Where the free zone company held Qualifying Free Zone Person (QFZP) status for UAE Corporate Tax purposes — the 0% rate available on qualifying income to an eligible free zone entity meeting the substance, qualifying-activity, and de minimis conditions under Federal Decree-Law No. 47 of 2022 and its supporting Cabinet and Ministerial Decisions — that status does not need to be separately unwound as a distinct filing step, but the entity's final Corporate Tax return covering the period up to deregistration still needs to correctly reflect its actual income position for that final period, qualifying or otherwise, before the FTA will confirm deregistration. Similarly, where the entity's financial years began before 1 January 2023 and its activities fell within the scope of the Economic Substance Regulations (ESR) administered by the Ministry of Finance, historical ESR notification and reporting compliance for those earlier years is reviewed as part of closing out the entity's regulatory position — ESR notification and reporting was discontinued for financial years starting on or after 1 January 2023 under Cabinet Decision No. 98 of 2024, so it is not an ongoing filing requirement for a company winding up today, but an unresolved gap or penalty from an earlier qualifying year remains a live matter that needs addressing, not an assumption that can be skipped because the requirement itself has since lapsed.

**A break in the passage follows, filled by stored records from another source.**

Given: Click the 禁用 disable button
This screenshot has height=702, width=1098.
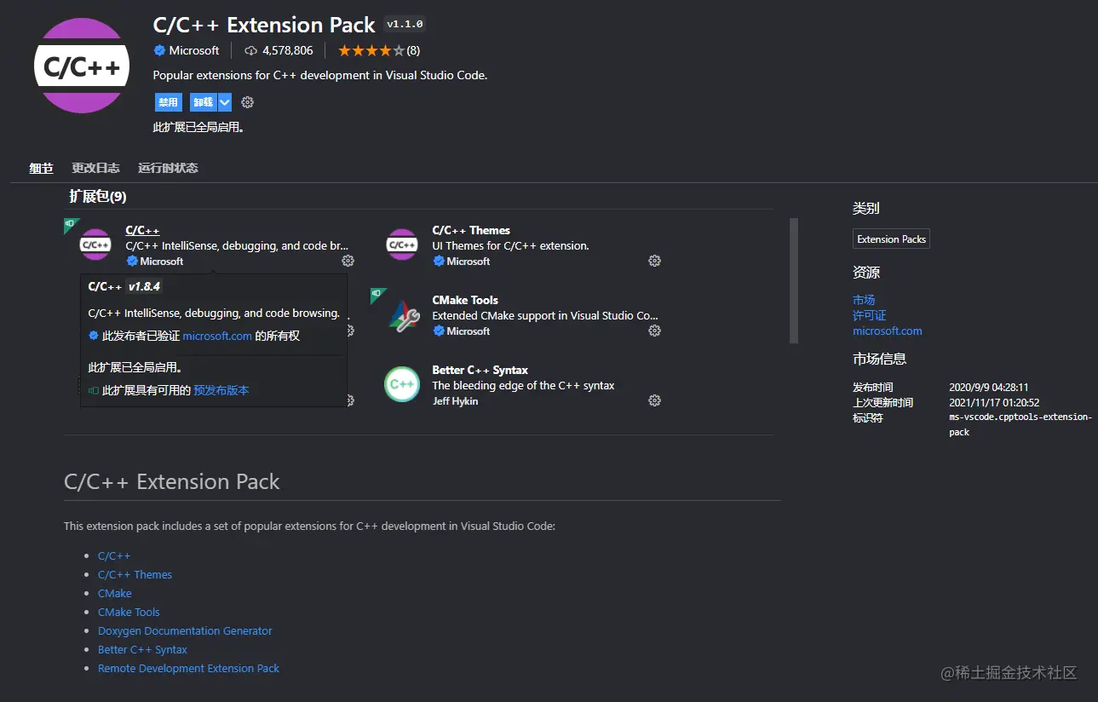Looking at the screenshot, I should pos(168,102).
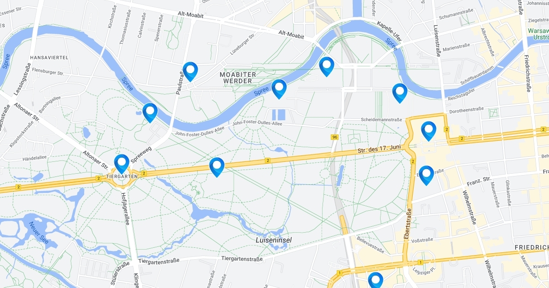Select the Str. des 17. Juni street label
This screenshot has width=549, height=288.
[379, 149]
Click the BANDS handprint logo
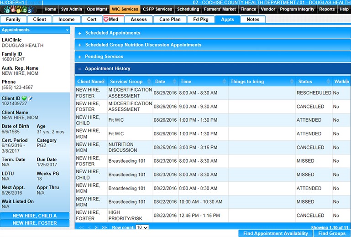Image resolution: width=351 pixels, height=237 pixels. [x=21, y=9]
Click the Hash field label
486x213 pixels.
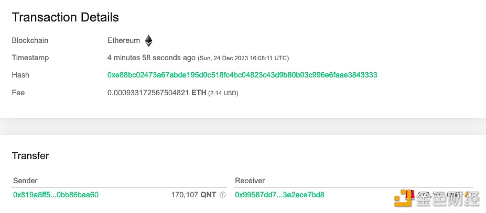20,75
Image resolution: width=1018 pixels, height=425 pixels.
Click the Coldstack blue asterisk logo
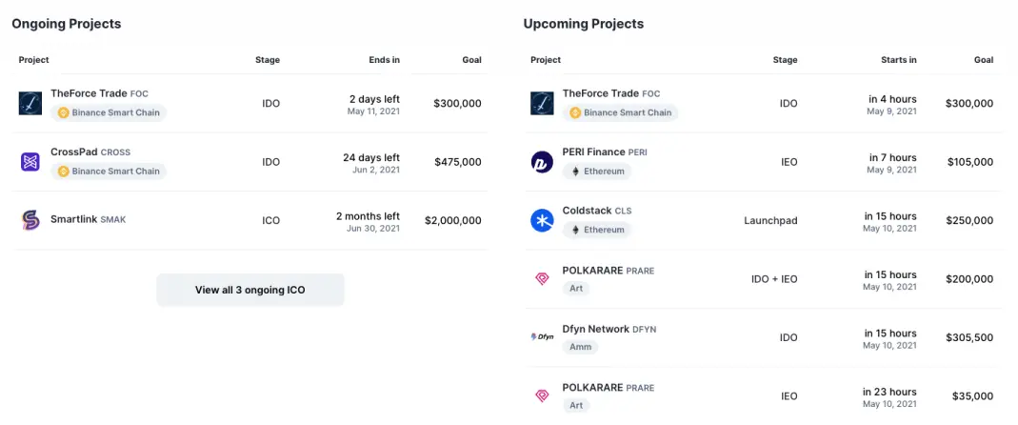[x=542, y=220]
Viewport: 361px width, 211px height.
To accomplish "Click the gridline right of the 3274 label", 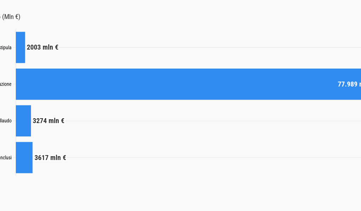I will [211, 121].
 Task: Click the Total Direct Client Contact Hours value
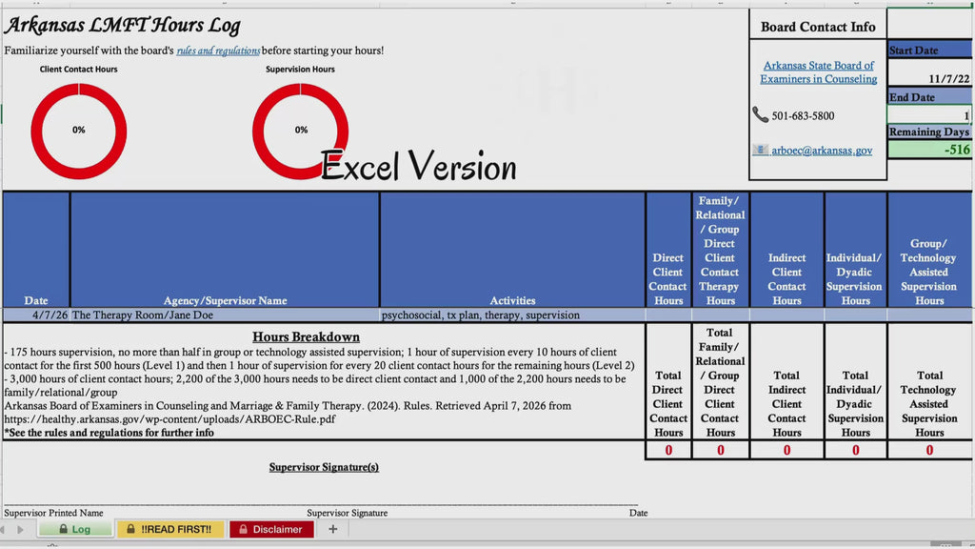point(668,450)
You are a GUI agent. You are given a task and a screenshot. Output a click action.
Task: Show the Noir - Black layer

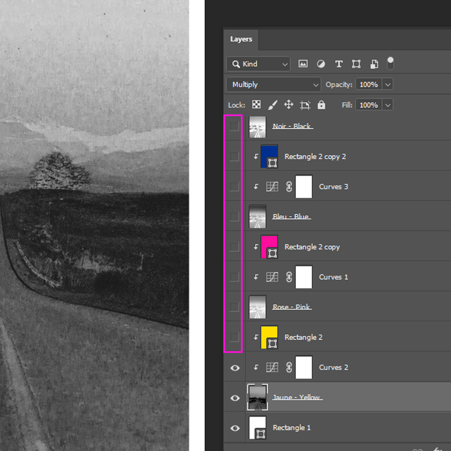coord(235,126)
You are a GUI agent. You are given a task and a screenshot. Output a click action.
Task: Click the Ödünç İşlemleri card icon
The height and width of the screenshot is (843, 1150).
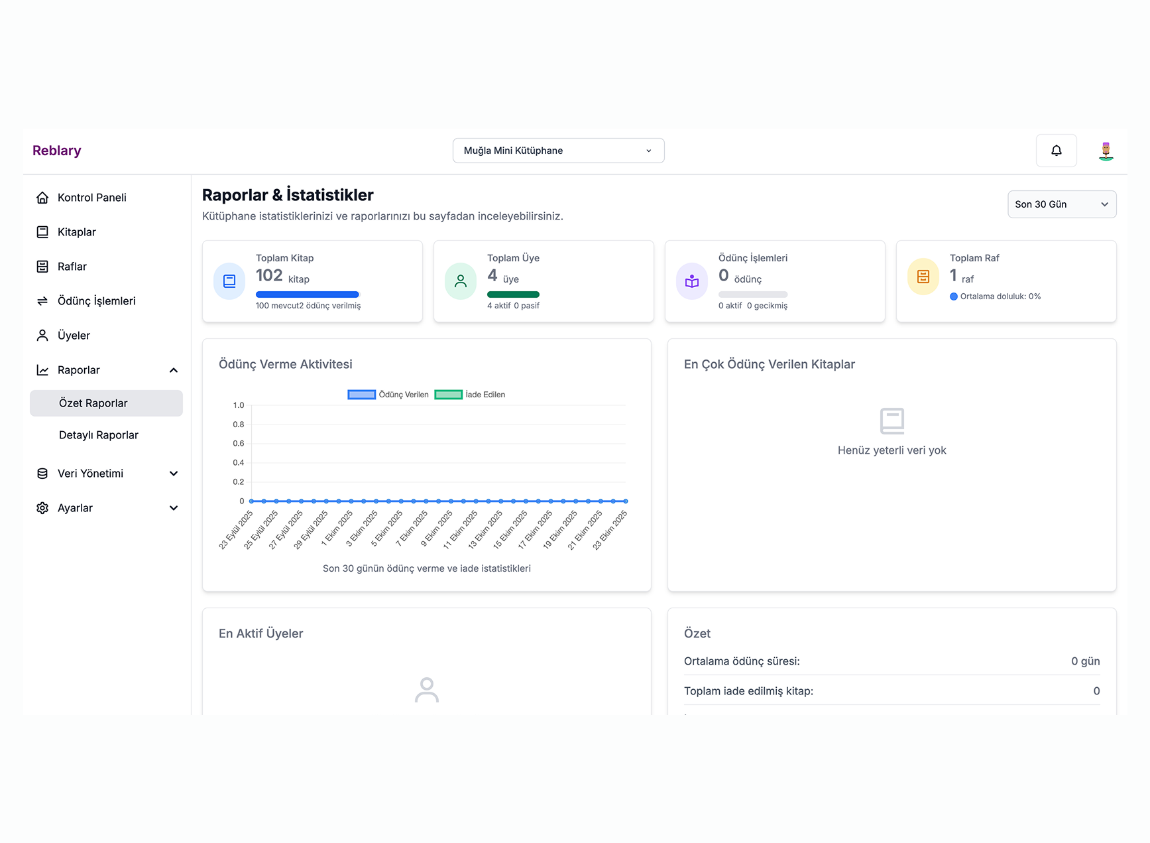pyautogui.click(x=691, y=281)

Where the free zone entity's licensed activity falls within a Designated Non-Financial Business or Profession (DNFBP) category under the UAE's AML/CFT framework — certain corporate service providers, real estate brokers, and dealers in precious metals and stones are common examples — its AML/CFT compliance obligations, including goAML registration with the UAE Financial Intelligence Unit and any Ministry of Economy DNFBP registration, also need to be formally closed out as part of a clean liquidation, not left open on a register the entity itself no longer actively uses. This is a step generic closure checklists frequently omit because it sits outside the free zone authority's own filing system entirely.
Record retention does not end when the entity does. Under Federal Decree-Law No. 47 of 2022, Taxable Persons are required to retain relevant records for at least seven years after the end of the relevant tax period so the Federal Tax Authority can, if needed, verify a taxable income or exemption position — an obligation that survives the entity's own liquidation and effectively falls to the former shareholders or directors to observe for the closed entity's final tax periods, since the FTA can in principle still raise a query relating to those periods after the liquidation certificate has been issued.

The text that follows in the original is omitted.